▶ Screen grounding examples:
^^^^
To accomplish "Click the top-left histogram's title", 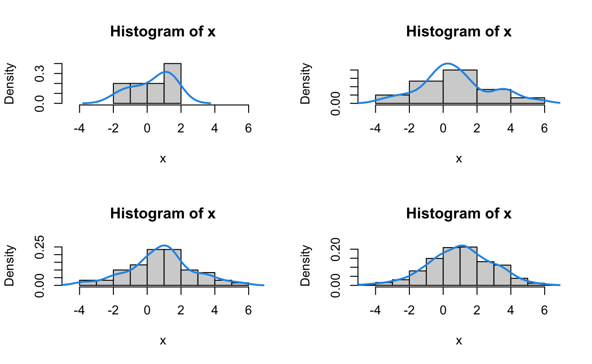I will tap(163, 32).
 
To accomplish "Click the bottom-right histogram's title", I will tap(459, 214).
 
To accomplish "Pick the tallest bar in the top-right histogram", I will tap(460, 86).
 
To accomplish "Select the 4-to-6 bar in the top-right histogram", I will tap(527, 101).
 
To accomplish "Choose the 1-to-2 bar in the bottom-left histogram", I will tap(173, 267).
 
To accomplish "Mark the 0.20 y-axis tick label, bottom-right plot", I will tap(336, 248).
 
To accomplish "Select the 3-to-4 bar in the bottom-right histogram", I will tap(502, 275).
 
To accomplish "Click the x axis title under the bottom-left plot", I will tap(163, 340).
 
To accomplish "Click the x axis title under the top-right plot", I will tap(459, 158).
^^^^
▶ GIVEN REQUEST:
Pick out each line of the data above that contains the word "under", and treat uppercase and lowercase as different.

▶ OUTPUT OF THE TASK:
To accomplish "Click the x axis title under the bottom-left plot", I will tap(163, 340).
To accomplish "Click the x axis title under the top-right plot", I will tap(459, 158).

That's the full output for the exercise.